▶ _Your task_
Every line of the records below should be restated exactly.

━━━━━ Extracted data

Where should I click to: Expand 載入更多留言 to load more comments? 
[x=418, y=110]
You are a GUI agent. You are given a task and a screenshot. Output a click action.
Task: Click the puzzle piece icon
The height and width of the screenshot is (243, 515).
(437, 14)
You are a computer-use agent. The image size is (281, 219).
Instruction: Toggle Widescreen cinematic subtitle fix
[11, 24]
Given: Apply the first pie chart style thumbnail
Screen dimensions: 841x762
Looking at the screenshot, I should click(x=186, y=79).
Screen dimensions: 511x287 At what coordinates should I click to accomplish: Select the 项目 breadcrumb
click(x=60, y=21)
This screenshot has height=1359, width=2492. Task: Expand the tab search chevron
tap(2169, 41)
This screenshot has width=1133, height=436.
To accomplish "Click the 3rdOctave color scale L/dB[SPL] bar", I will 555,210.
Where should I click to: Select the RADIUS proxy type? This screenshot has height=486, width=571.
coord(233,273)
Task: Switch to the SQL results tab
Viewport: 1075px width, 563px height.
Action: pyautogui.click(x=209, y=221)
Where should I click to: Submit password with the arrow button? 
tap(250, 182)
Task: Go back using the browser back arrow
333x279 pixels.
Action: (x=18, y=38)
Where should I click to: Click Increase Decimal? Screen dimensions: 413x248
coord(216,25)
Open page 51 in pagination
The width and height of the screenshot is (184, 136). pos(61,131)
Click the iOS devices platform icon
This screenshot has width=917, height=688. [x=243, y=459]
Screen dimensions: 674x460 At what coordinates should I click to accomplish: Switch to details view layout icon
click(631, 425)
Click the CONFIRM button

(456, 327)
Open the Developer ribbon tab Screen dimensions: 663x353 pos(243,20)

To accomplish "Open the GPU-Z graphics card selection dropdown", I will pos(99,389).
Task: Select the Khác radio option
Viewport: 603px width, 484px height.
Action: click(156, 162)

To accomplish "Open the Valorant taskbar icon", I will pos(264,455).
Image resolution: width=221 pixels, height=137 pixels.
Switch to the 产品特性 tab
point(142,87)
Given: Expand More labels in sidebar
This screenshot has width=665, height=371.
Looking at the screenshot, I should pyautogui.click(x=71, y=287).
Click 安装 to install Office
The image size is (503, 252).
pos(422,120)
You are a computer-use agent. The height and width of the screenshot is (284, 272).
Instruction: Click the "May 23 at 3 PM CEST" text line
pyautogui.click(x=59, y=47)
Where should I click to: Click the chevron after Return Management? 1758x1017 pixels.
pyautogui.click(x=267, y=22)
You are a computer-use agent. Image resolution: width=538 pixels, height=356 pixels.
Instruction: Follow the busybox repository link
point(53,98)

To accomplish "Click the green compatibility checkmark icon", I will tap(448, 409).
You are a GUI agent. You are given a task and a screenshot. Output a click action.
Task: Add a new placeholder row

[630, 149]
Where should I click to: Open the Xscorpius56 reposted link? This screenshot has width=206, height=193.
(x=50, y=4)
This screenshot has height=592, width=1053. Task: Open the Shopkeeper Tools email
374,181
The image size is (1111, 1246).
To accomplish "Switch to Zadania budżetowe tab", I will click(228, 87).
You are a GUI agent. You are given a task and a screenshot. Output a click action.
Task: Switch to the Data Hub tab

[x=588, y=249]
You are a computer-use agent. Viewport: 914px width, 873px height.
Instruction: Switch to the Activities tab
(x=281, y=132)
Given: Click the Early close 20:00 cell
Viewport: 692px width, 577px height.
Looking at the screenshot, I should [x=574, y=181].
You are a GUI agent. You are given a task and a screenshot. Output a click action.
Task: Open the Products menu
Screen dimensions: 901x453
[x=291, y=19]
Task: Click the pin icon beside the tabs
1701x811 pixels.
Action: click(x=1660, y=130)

━━━━━━━━━━

▶ _Exercise output_
Where should I click to: Expand 載入更多留言 to load more comments? 
[x=418, y=110]
You are a GUI agent. You are given a task and a screenshot. Output a click action.
Task: Click the puzzle piece icon
The height and width of the screenshot is (243, 515).
(437, 14)
You are a computer-use agent. The image size is (281, 219).
Instruction: Toggle Widescreen cinematic subtitle fix
[11, 24]
Given: Apply the first pie chart style thumbnail
Screen dimensions: 841x762
Looking at the screenshot, I should click(x=186, y=79).
Screen dimensions: 511x287 At what coordinates should I click to accomplish: Select the 项目 breadcrumb
click(x=60, y=21)
This screenshot has height=1359, width=2492. Task: Expand the tab search chevron
tap(2169, 41)
This screenshot has width=1133, height=436.
To accomplish "Click the 3rdOctave color scale L/dB[SPL] bar", I will 555,210.
Where should I click to: Select the RADIUS proxy type? This screenshot has height=486, width=571.
coord(233,273)
Task: Switch to the SQL results tab
Viewport: 1075px width, 563px height.
Action: pyautogui.click(x=209, y=221)
Where should I click to: Submit password with the arrow button? 
tap(250, 182)
Task: Go back using the browser back arrow
333x279 pixels.
Action: (x=18, y=38)
Where should I click to: Click Increase Decimal? Screen dimensions: 413x248
coord(216,25)
Open page 51 in pagination
The width and height of the screenshot is (184, 136). pos(61,131)
Click the iOS devices platform icon
This screenshot has width=917, height=688. [x=243, y=459]
Screen dimensions: 674x460 At what coordinates should I click to accomplish: Switch to details view layout icon
click(631, 425)
Click the CONFIRM button

(456, 327)
Open the Developer ribbon tab Screen dimensions: 663x353 pos(243,20)

To accomplish "Open the GPU-Z graphics card selection dropdown", I will pos(99,389).
Task: Select the Khác radio option
Viewport: 603px width, 484px height.
Action: click(156, 162)

To accomplish "Open the Valorant taskbar icon", I will pos(264,455).
Image resolution: width=221 pixels, height=137 pixels.
Switch to the 产品特性 tab
point(142,87)
Given: Expand More labels in sidebar
This screenshot has width=665, height=371.
Looking at the screenshot, I should pyautogui.click(x=71, y=287).
Click 安装 to install Office
The image size is (503, 252).
pos(422,120)
You are a computer-use agent. The height and width of the screenshot is (284, 272).
Instruction: Click the "May 23 at 3 PM CEST" text line
pyautogui.click(x=59, y=47)
Where should I click to: Click the chevron after Return Management? 1758x1017 pixels.
pyautogui.click(x=267, y=22)
You are a computer-use agent. Image resolution: width=538 pixels, height=356 pixels.
Instruction: Follow the busybox repository link
point(53,98)

To accomplish "Click the green compatibility checkmark icon", I will tap(448, 409).
You are a GUI agent. You are given a task and a screenshot. Output a click action.
Task: Add a new placeholder row

[630, 149]
Where should I click to: Open the Xscorpius56 reposted link? This screenshot has width=206, height=193.
(x=50, y=4)
This screenshot has height=592, width=1053. Task: Open the Shopkeeper Tools email
374,181
The image size is (1111, 1246).
To accomplish "Switch to Zadania budżetowe tab", I will click(228, 87).
You are a GUI agent. You are given a task and a screenshot. Output a click action.
Task: Switch to the Data Hub tab

[x=588, y=249]
You are a computer-use agent. Viewport: 914px width, 873px height.
Instruction: Switch to the Activities tab
(x=281, y=132)
Given: Click the Early close 20:00 cell
Viewport: 692px width, 577px height.
Looking at the screenshot, I should [x=574, y=181].
You are a GUI agent. You are given a task and a screenshot. Output a click action.
Task: Open the Products menu
Screen dimensions: 901x453
[x=291, y=19]
Task: Click the pin icon beside the tabs
1701x811 pixels.
Action: click(x=1660, y=130)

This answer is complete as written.